■ Passage given ■
In 2009, two United States diplomats went to Damascus. Their mission seemed simple enough. It was to create a modus vivendi between the US and Syria. Relations soured in 2003 when the US passed the very harsh Syria Accountability and Lebanese Sovereignty Restoration Act (SAA).

It banned trade between the two countries, which though small posed a threat to third party countries (notably in Europe) that trade with Syria. The two diplomats came to find a way around the sanctions regime, and to see if they could win Syria's assistance in the US government's policy of throttling Iran and securing Israel's place in the region.

The Barack Obama administration sent two men who had a role to play in the garrisoning of Syria. Daniel Shapiro, as an aide to Senator Bill Nelson, had his handwriting on the 2003 SAA. This

 

bill is one of the most punitive sanctions regimes enacted by the US Congress, up there with the Iraq sanctions regime that the US ran from 1990 to 2003 (which led to the deaths of over half a million Iraqi children, according to the United Nations; a price that then-secretary of state Madeline Albright said was "worth it").

Politics professor Steve Zunes says the SAA "is not a reflection of popular concern for the Lebanese people, for non-proliferation, for preventing terrorism, or for defending the United Nations. It is a reflection of an imperial world view." The SAA scratched an itch for George W Bush: he wanted his tanks in Iraq to roll across the al-Waleed border crossing into Damascus. In 2009, Shapiro joined the Obama administration's National Security Council, his ambit being the Middle East. It was in this role that he went on his Syria mission. He was subsequently rewarded with the ambassadorship to Israel.

■ What needs to be done ■
Copy out the whole passage about the 2009 US diplomatic mission to Damascus, word for word.

[Entries for finding words and elements]
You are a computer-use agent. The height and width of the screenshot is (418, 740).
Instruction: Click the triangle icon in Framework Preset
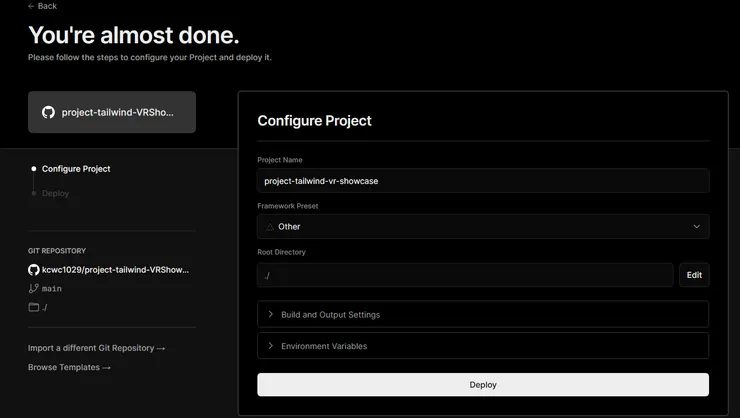pyautogui.click(x=270, y=227)
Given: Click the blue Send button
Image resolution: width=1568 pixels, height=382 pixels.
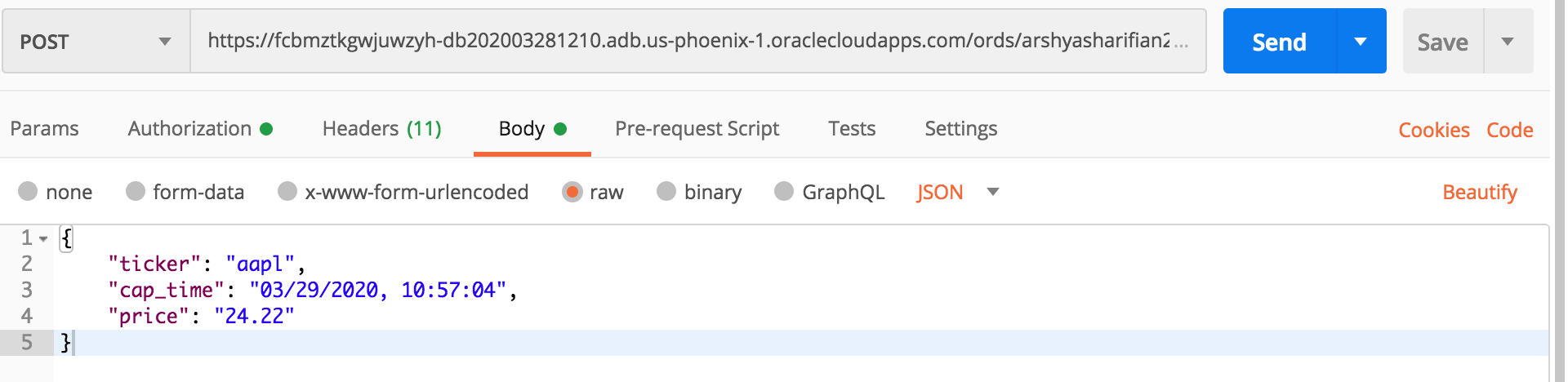Looking at the screenshot, I should pyautogui.click(x=1280, y=42).

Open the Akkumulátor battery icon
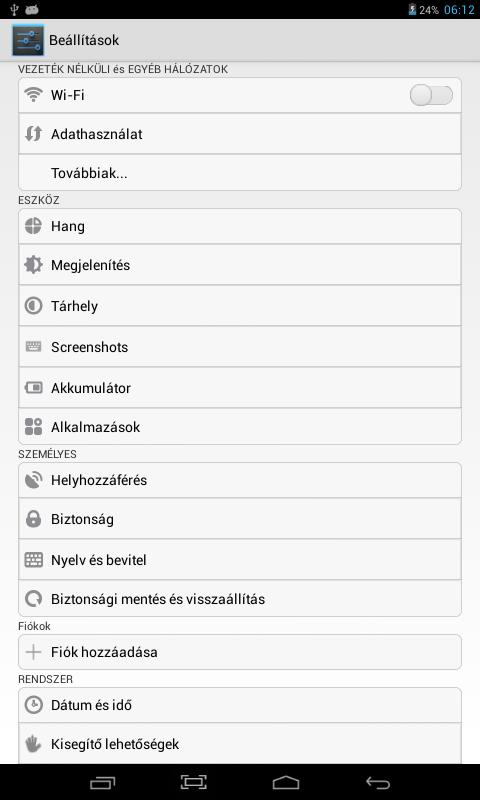pos(34,388)
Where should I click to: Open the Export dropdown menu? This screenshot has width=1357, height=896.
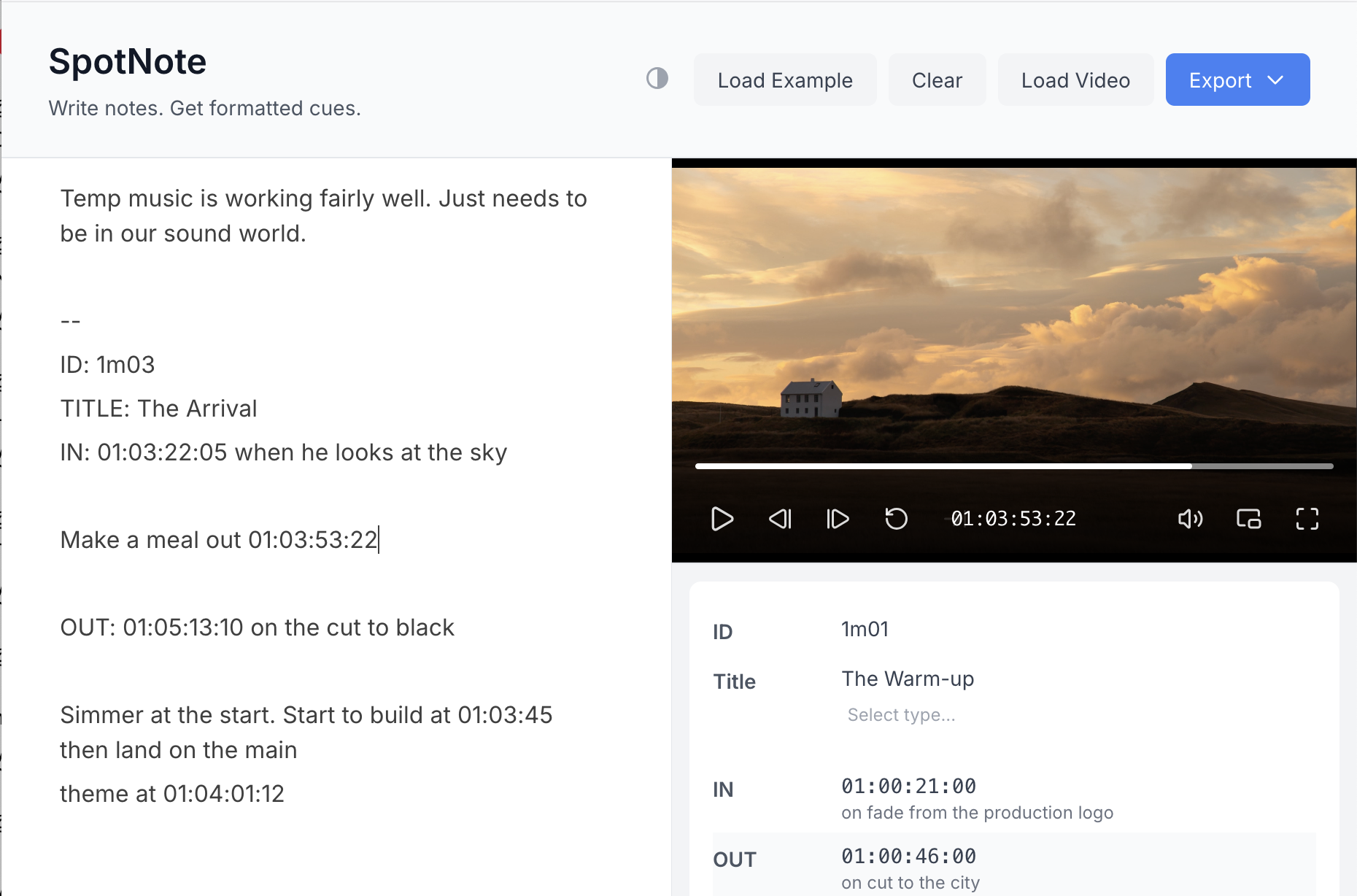point(1237,80)
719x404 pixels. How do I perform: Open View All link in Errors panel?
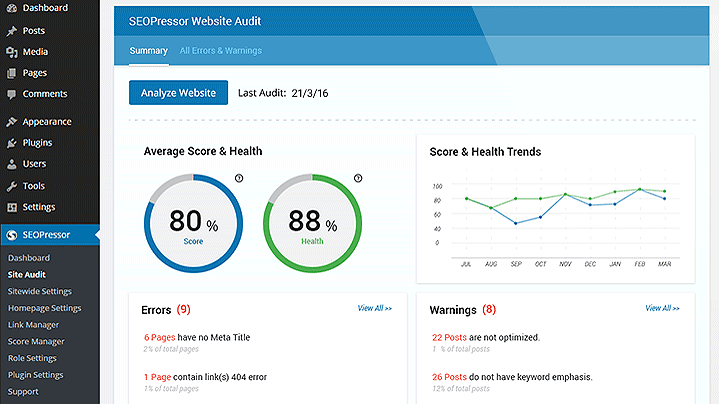coord(374,309)
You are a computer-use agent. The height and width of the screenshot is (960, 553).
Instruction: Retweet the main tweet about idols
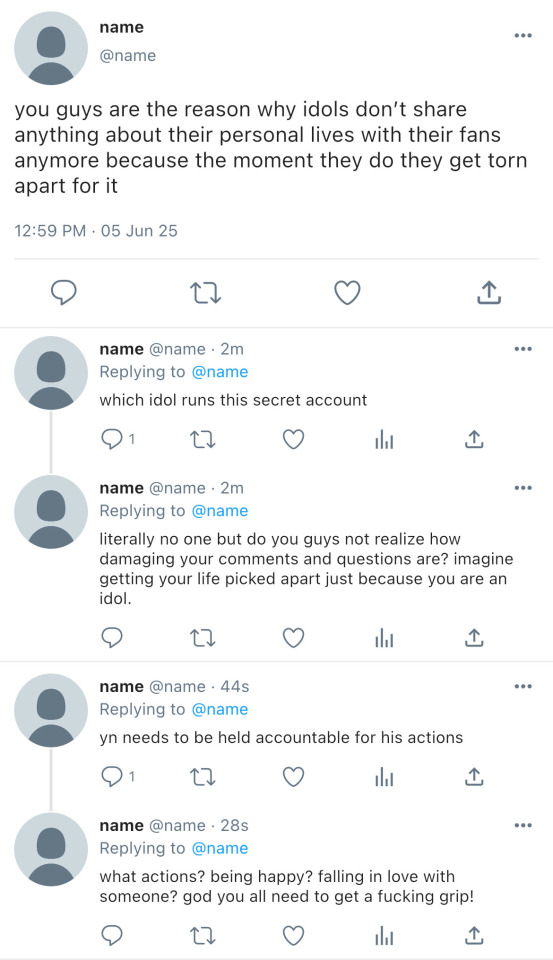[x=205, y=293]
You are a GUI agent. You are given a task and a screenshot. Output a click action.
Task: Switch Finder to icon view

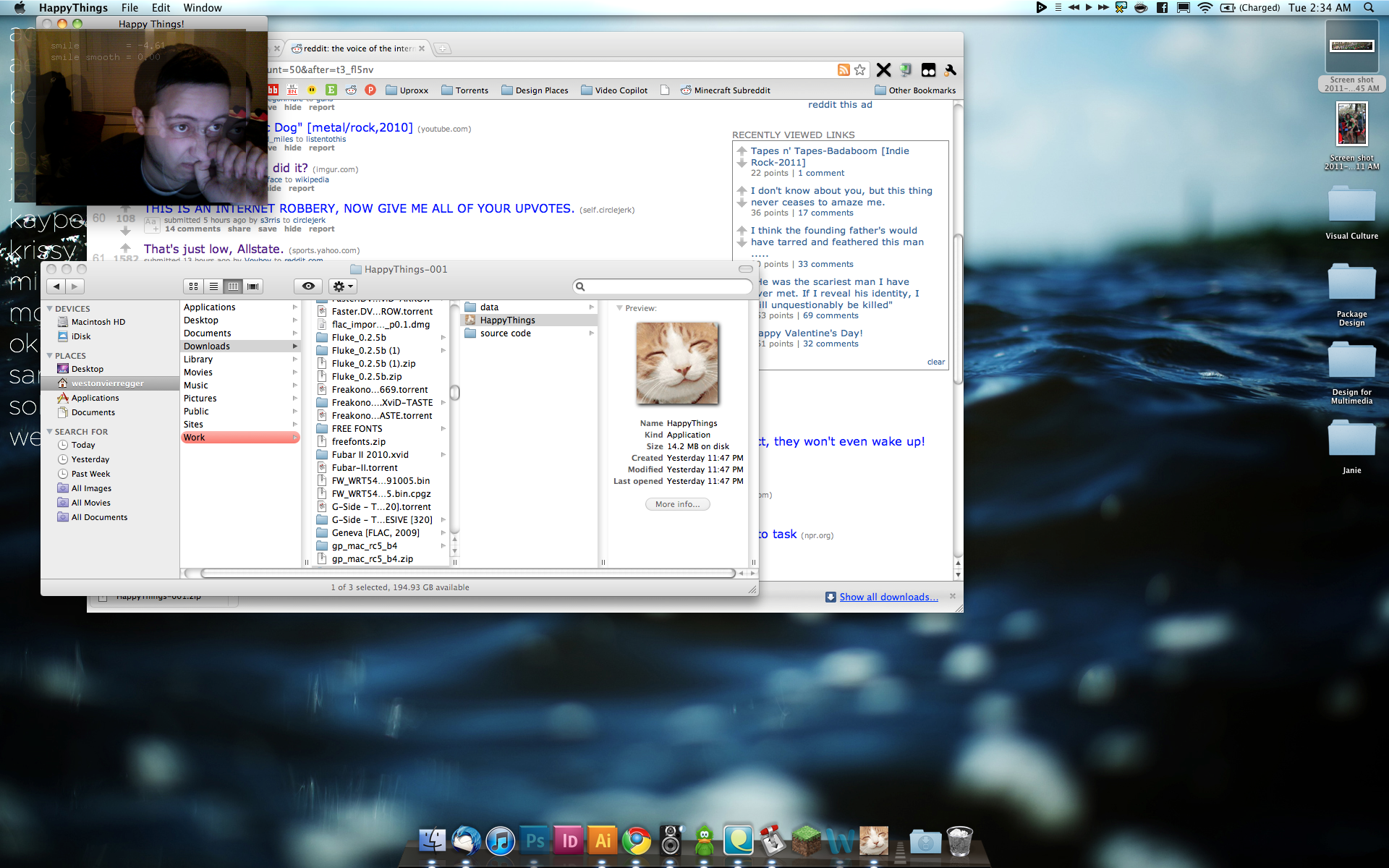[193, 286]
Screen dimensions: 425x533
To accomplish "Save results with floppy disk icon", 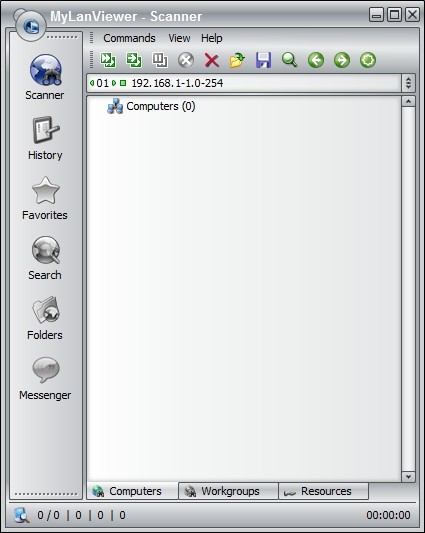I will pyautogui.click(x=264, y=61).
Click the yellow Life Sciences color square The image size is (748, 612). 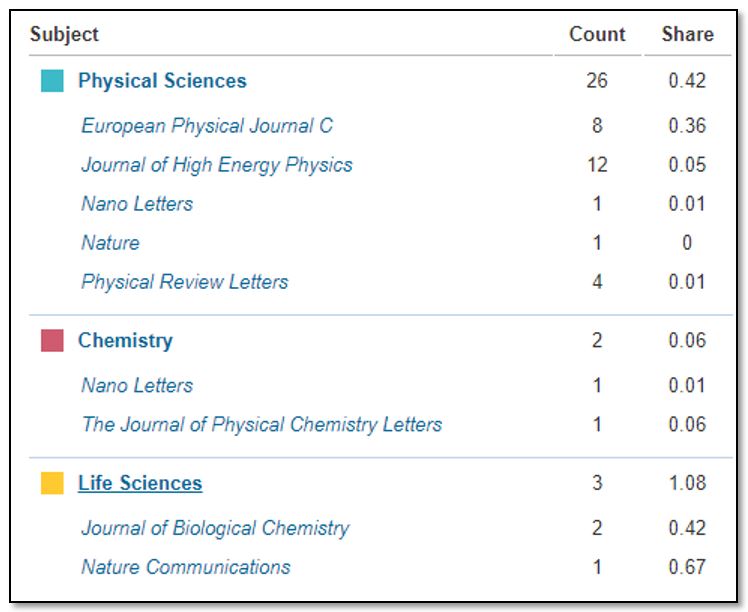pyautogui.click(x=52, y=483)
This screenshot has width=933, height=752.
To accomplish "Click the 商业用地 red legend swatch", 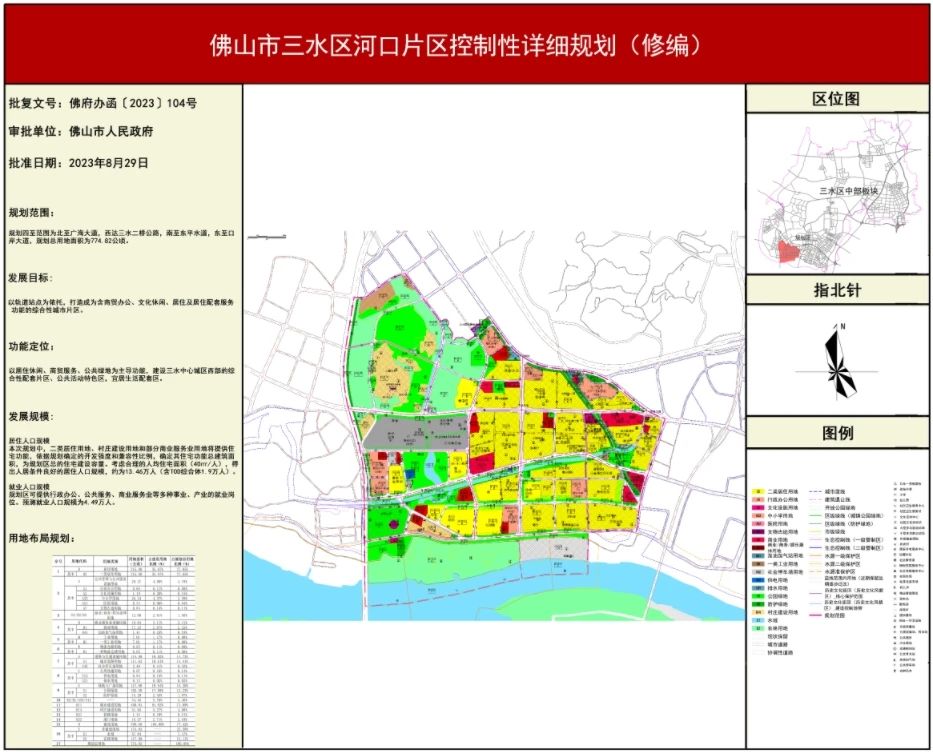I will (758, 540).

■ Response to this exercise ■
In 2009, two United States diplomats went to Damascus. Their mission seemed simple enough. It was to create a modus vivendi between the US and Syria. Relations soured in 2003 when the US passed the very harsh Syria Accountability and Lebanese Sovereignty Restoration Act (SAA).

It banned trade between the two countries, which though small posed a threat to third party countries (notably in Europe) that trade with Syria. The two diplomats came to find a way around the sanctions regime, and to see if they could win Syria's assistance in the US government's policy of throttling Iran and securing Israel's place in the region.

The Barack Obama administration sent two men who had a role to play in the garrisoning of Syria. Daniel Shapiro, as an aide to Senator Bill Nelson, had his handwriting on the 2003 SAA. This

 

bill is one of the most punitive sanctions regimes enacted by the US Congress, up there with the Iraq sanctions regime that the US ran from 1990 to 2003 (which led to the deaths of over half a million Iraqi children, according to the United Nations; a price that then-secretary of state Madeline Albright said was "worth it").

Politics professor Steve Zunes says the SAA "is not a reflection of popular concern for the Lebanese people, for non-proliferation, for preventing terrorism, or for defending the United Nations. It is a reflection of an imperial world view." The SAA scratched an itch for George W Bush: he wanted his tanks in Iraq to roll across the al-Waleed border crossing into Damascus. In 2009, Shapiro joined the Obama administration's National Security Council, his ambit being the Middle East. It was in this role that he went on his Syria mission. He was subsequently rewarded with the ambassadorship to Israel.